### RECORDS SHOWN
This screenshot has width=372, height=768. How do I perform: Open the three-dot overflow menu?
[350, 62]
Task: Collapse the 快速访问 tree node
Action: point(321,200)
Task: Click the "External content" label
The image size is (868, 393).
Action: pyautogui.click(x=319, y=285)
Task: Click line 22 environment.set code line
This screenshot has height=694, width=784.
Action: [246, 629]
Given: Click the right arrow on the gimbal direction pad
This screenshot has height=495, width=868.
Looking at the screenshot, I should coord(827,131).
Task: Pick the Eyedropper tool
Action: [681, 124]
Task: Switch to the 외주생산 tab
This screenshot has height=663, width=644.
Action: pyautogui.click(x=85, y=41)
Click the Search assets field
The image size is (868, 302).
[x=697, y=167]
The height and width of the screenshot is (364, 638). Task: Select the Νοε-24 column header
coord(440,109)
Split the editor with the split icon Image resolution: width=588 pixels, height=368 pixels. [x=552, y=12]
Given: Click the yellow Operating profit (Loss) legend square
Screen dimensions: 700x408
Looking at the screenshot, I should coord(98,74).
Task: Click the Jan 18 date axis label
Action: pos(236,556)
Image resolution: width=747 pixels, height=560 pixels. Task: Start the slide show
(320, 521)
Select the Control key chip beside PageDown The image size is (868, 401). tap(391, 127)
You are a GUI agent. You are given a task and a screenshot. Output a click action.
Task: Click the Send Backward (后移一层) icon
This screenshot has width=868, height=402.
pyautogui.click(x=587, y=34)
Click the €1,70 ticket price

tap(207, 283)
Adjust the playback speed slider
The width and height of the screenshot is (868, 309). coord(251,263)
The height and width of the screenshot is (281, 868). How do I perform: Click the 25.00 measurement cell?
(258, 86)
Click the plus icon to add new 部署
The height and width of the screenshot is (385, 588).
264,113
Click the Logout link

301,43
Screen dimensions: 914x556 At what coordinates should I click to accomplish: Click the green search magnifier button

### WHAT YOU ARE ASKED TO DO
Reproduce the listing above in its entirety, unchanged.

### RESULT BELOW
This screenshot has width=372, height=768. How do I perform: Open the three-dot overflow menu?
[350, 62]
Task: Collapse the 快速访问 tree node
Action: point(321,200)
Task: Click the "External content" label
The image size is (868, 393).
Action: pyautogui.click(x=319, y=285)
Task: Click line 22 environment.set code line
This screenshot has height=694, width=784.
Action: [246, 629]
Given: Click the right arrow on the gimbal direction pad
This screenshot has height=495, width=868.
Looking at the screenshot, I should coord(827,131).
Task: Pick the Eyedropper tool
Action: [681, 124]
Task: Switch to the 외주생산 tab
This screenshot has height=663, width=644.
Action: pyautogui.click(x=85, y=41)
Click the Search assets field
The image size is (868, 302).
[x=697, y=167]
The height and width of the screenshot is (364, 638). Task: Select the Νοε-24 column header
coord(440,109)
Split the editor with the split icon Image resolution: width=588 pixels, height=368 pixels. [x=552, y=12]
Given: Click the yellow Operating profit (Loss) legend square
Screen dimensions: 700x408
Looking at the screenshot, I should coord(98,74).
Task: Click the Jan 18 date axis label
Action: pos(236,556)
Image resolution: width=747 pixels, height=560 pixels. Task: Start the slide show
(320, 521)
Select the Control key chip beside PageDown The image size is (868, 401). tap(391, 127)
You are a GUI agent. You are given a task and a screenshot. Output a click action.
Task: Click the Send Backward (后移一层) icon
This screenshot has width=868, height=402.
pyautogui.click(x=587, y=34)
Click the €1,70 ticket price

tap(207, 283)
Adjust the playback speed slider
The width and height of the screenshot is (868, 309). coord(251,263)
The height and width of the screenshot is (281, 868). How do I perform: Click the 25.00 measurement cell?
(258, 86)
Click the plus icon to add new 部署
The height and width of the screenshot is (385, 588).
264,113
Click the Logout link

301,43
Screen dimensions: 914x556 At what coordinates should I click to accomplish: Click the green search magnifier button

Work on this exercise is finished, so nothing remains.